-- What you should do --
Copy out the data exactly as it appears, without a single image.

-- Records for this exercise --
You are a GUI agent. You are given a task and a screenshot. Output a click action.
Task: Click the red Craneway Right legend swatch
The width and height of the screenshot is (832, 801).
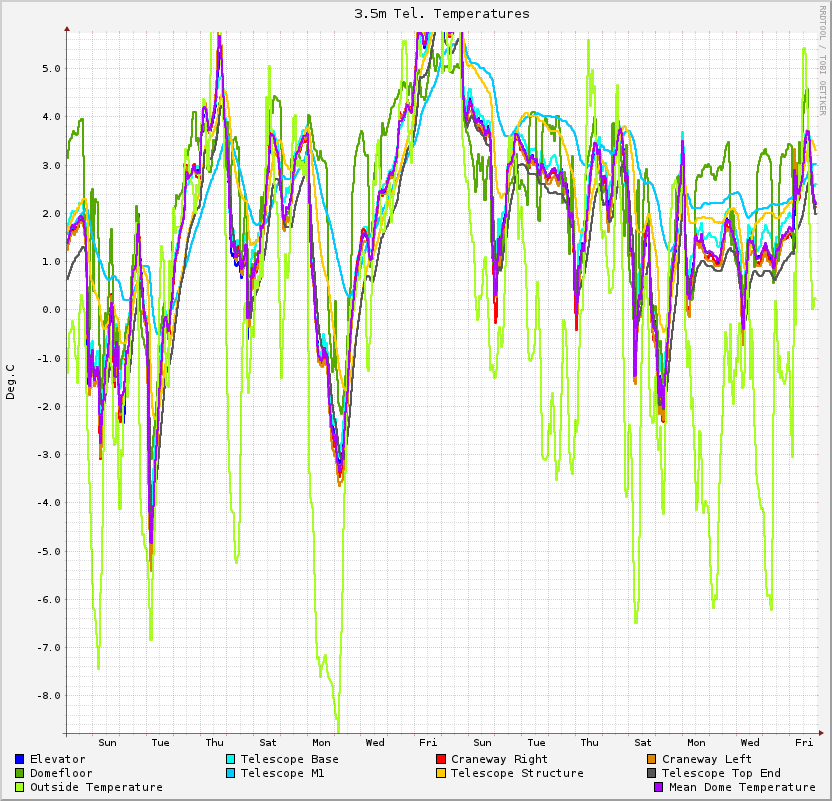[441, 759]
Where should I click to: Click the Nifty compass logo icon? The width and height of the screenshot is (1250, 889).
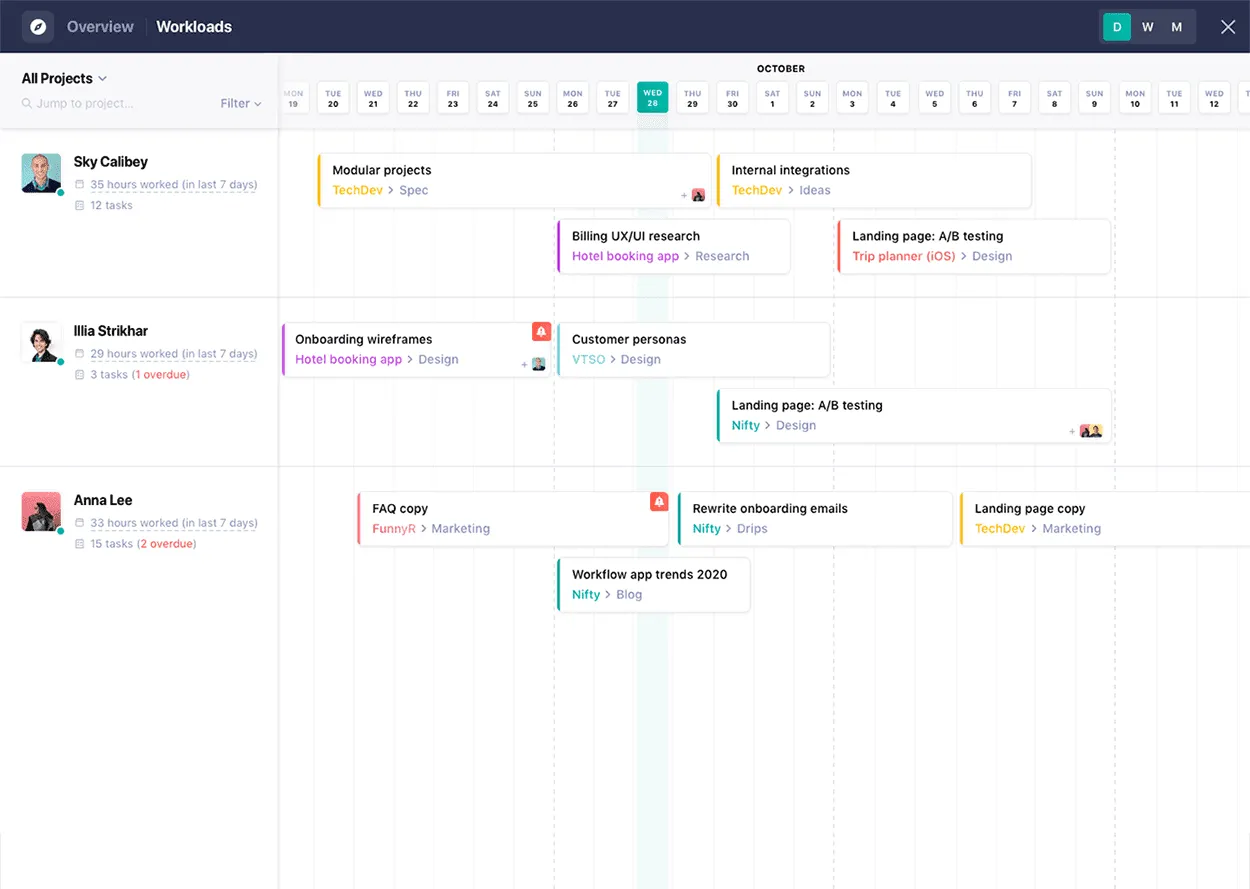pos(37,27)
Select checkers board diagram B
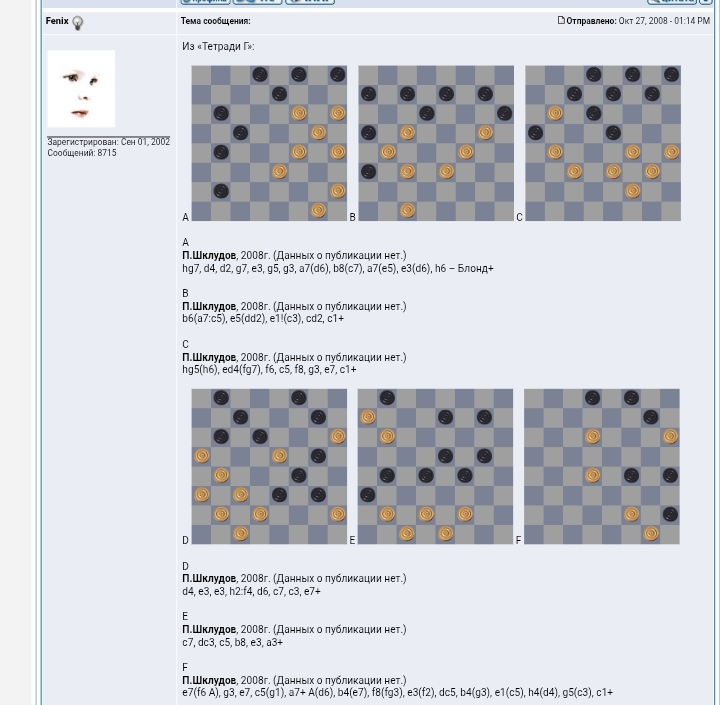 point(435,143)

-- Problem solution --
You are a GUI agent. You are given a task and a screenshot. Output a click action.
Task: Click the red Craneway Right legend swatch
The width and height of the screenshot is (832, 801).
[441, 759]
Where should I click to: Click the Nifty compass logo icon? The width and height of the screenshot is (1250, 889).
pos(37,27)
Select checkers board diagram B
 point(435,143)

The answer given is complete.